深度学习中的矩阵求导基础

Blog 📝

深度学习中的矩阵求导基础

December 6, 2023 Last modified on December 6, 2023

本文根据合集·深度学习中的数学by齐宪标系列视频整理。

在本文中，用小写字母表示标量，用粗体小写字母表示向量，用粗体大写字母表示矩阵。

导数的定义

在高等数学和数学分析的课程中，我们知道一元函数 $y = f(x)$ 的导数定义为

\dfrac{\mathrm{d}y}{\mathrm{d}x} = \lim_{h \to 0} \dfrac{f(x + h) - f(x)}{h}

而对于多元函数，则会引入方向导数和梯度的概念。

梯度与方向导数

给定一个多元函数

y = f(\mathbf{x}) = f(x_1, x_2, \dots, x_n) \quad (\mathbf{x} \in \mathbb{R}^n)

其梯度为 $\nabla f(\mathbf{x})$ 定义为

\nabla f(\mathbf{x}) = \begin{bmatrix} \dfrac{y}{\partial x_1} \\ \dfrac{y}{\partial x_2} \\ \vdots \\ \dfrac{y}{\partial x_n} \end{bmatrix}

简单来说，梯度即为以单位正交向量为基底， $y$ 对 $\mathbf{x}$ 各分量的导数的线性组合。
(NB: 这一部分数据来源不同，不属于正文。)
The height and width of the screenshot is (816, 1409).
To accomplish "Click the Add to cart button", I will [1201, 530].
对于多元函数而言，其梯度是一个和 $\mathbf{x}$ 同样维度的向量。

而方向导数是指函数在某一点处，在某一给定方向上的变化率，是一个标量。它定义为

D_{\mathbf{v}}f(\mathbf{x}) = \nabla f(\mathbf{x})^{\top} \cdot \mathbf{v}

Jacobian 矩阵

对于一簇多元函数（也称为向量函数，即定义域和值域都是向量的集合的函数）

\mathbf{y} = f(\mathbf{x}) = \begin{bmatrix} f_1(\mathbf{x}) \\ f_2(\mathbf{x}) \\ \vdots \\ f_m(\mathbf{x}) \end{bmatrix} \quad (\mathbf{x} \in \mathbb{R}^n, \mathbf{y} \in \mathbb{R}^m)
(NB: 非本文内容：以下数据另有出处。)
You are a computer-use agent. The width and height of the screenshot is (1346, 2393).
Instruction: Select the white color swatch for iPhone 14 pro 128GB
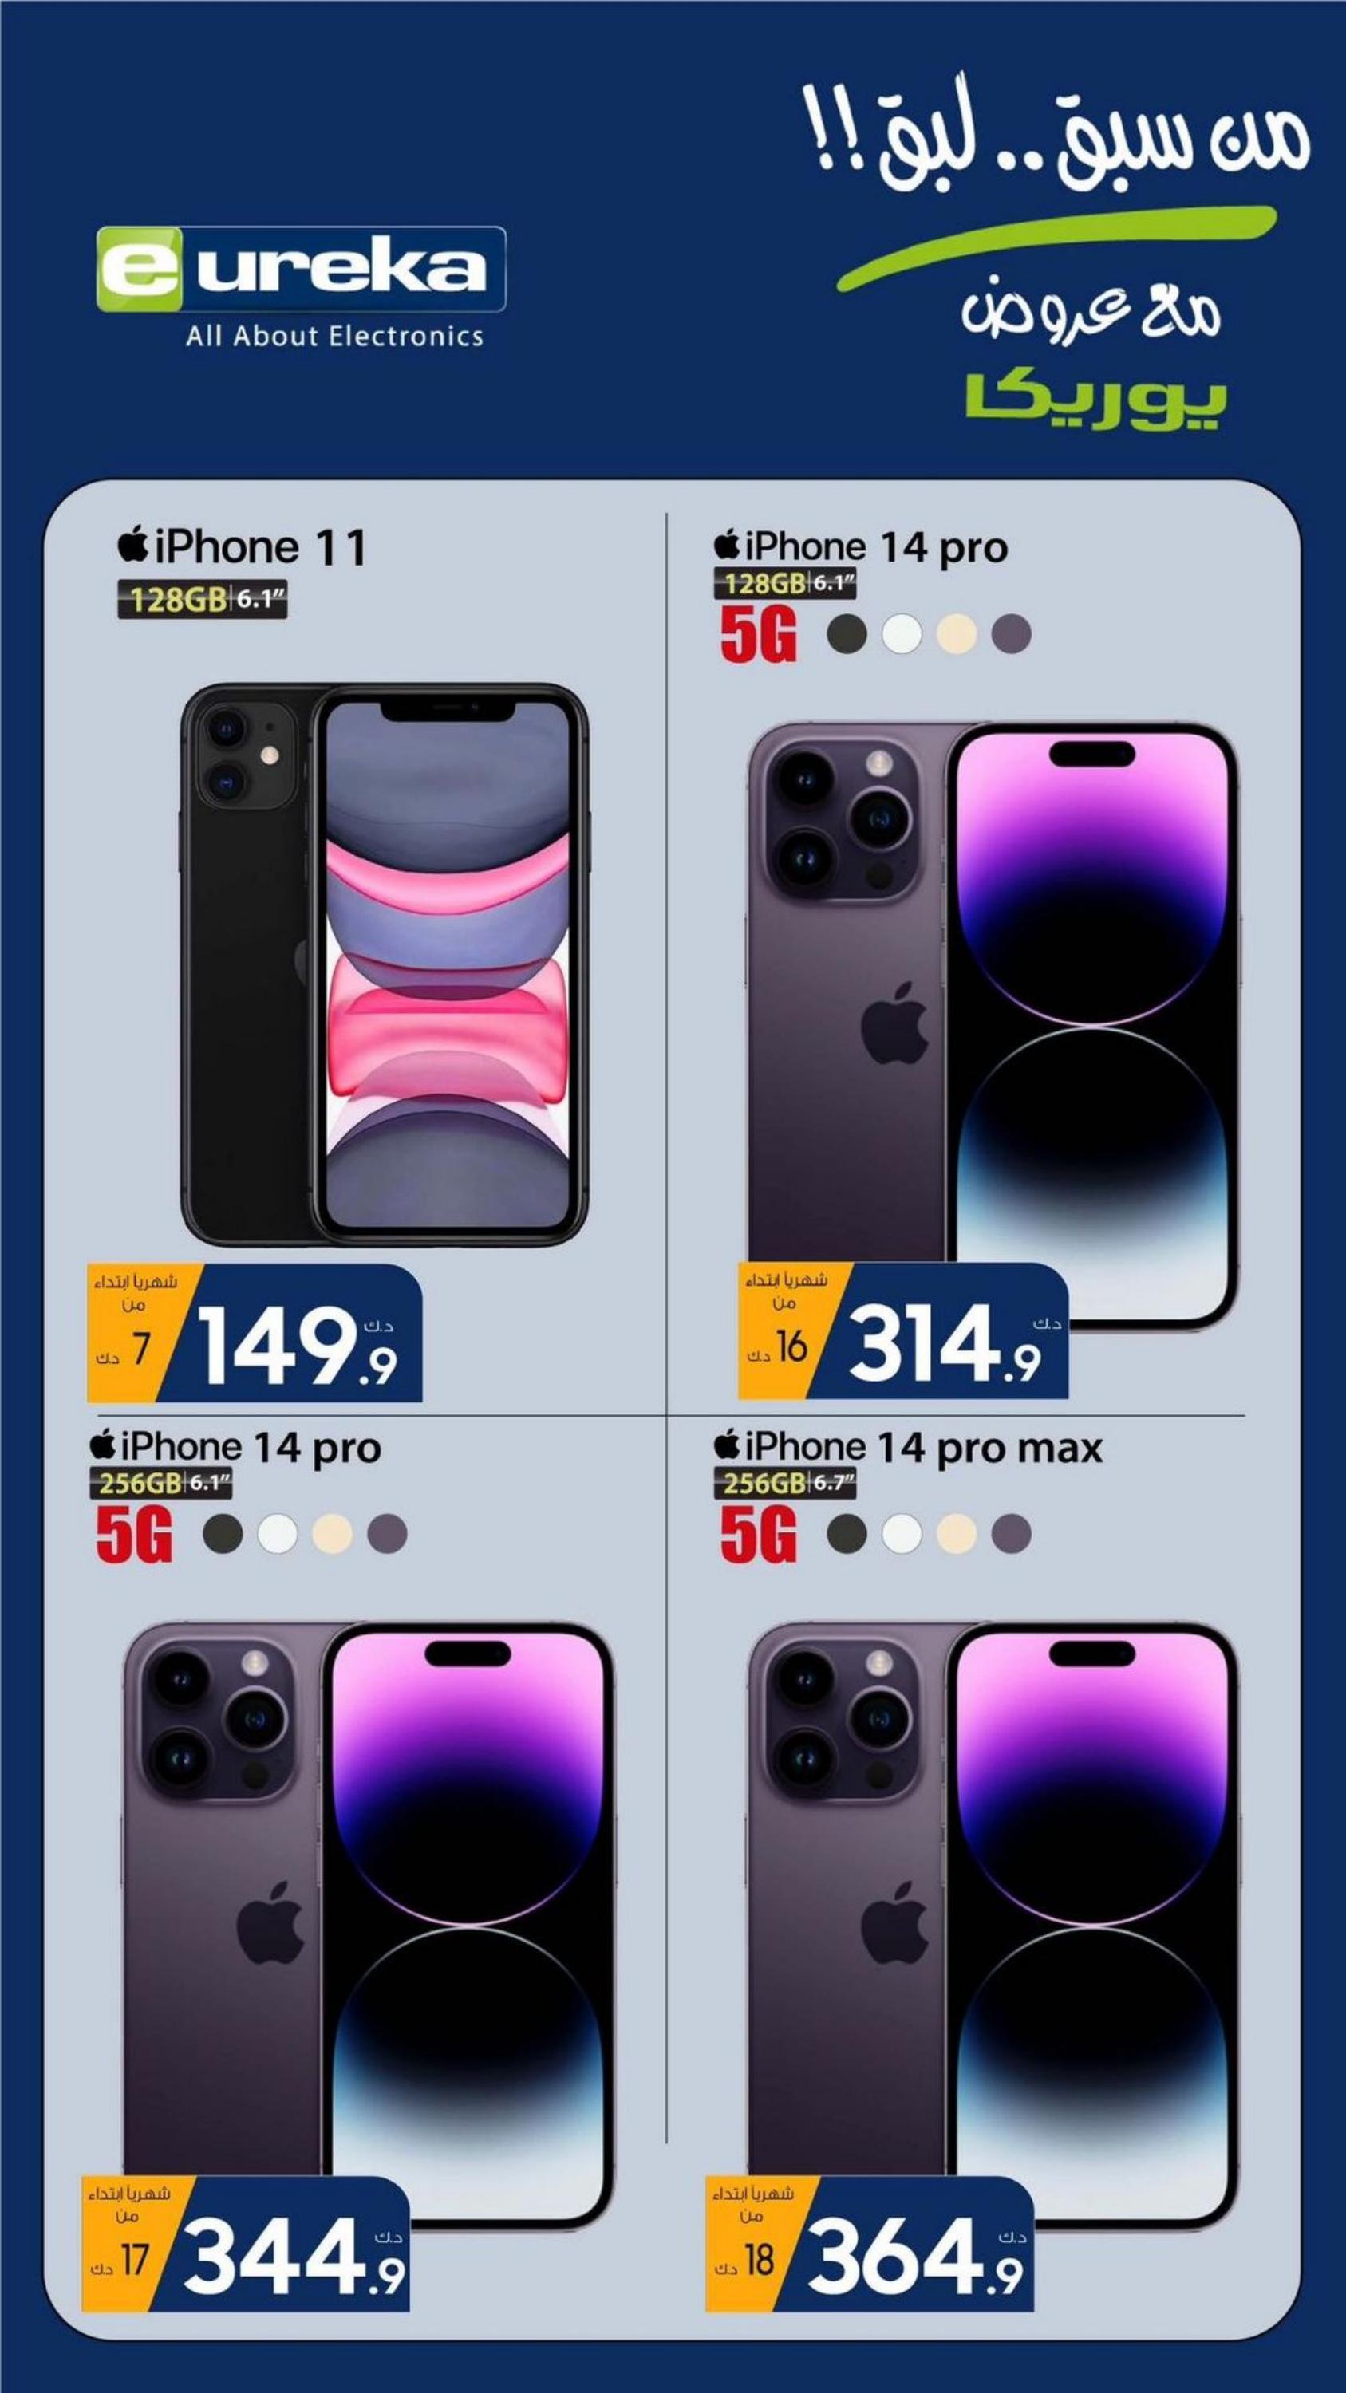click(901, 635)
其各个函数的梯度组合成一个矩阵，称为 Jacobian 矩阵，记为 $\mathbf{J}(\mathbf{x})$ 。它定义为

\begin{aligned} \mathbf{J}(\mathbf{x}) &= \begin{bmatrix} \dfrac{\partial y_1}{\partial x_1} & \dfrac{\partial y_1}{\partial x_2} & \cdots & \dfrac{\partial y_1}{\partial x_n} \\ \dfrac{\partial y_2}{\partial x_1} & \dfrac{\partial y_2}{\partial x_2} & \cdots & \dfrac{\partial y_2}{\partial x_n} \\ \vdots & \vdots & \ddots & \vdots \\ \dfrac{\partial y_m}{\partial x_1} & \dfrac{\partial y_m}{\partial x_2} & \cdots & \dfrac{\partial y_m}{\partial x_n} \end{bmatrix} \\ &= \begin{bmatrix} \nabla f_1(\mathbf{x}) & \nabla f_2(\mathbf{x}) & \cdots & \nabla f_m(\mathbf{x}) \end{bmatrix}^{\top} \end{aligned}

是一个 $m \times n$ 的矩阵，其中 $m$ 是输出的维度， $n$ 是输入的维度。

⚠️

注意

Jacobian 矩阵的维度是 $m \times n$ ，而不是 $n \times m$ 。这意味着，Jacobian 矩阵不能用来直接表示向量函数的导数和梯度——Jacobian 矩阵的转置才能表示向量函数的导数和梯度。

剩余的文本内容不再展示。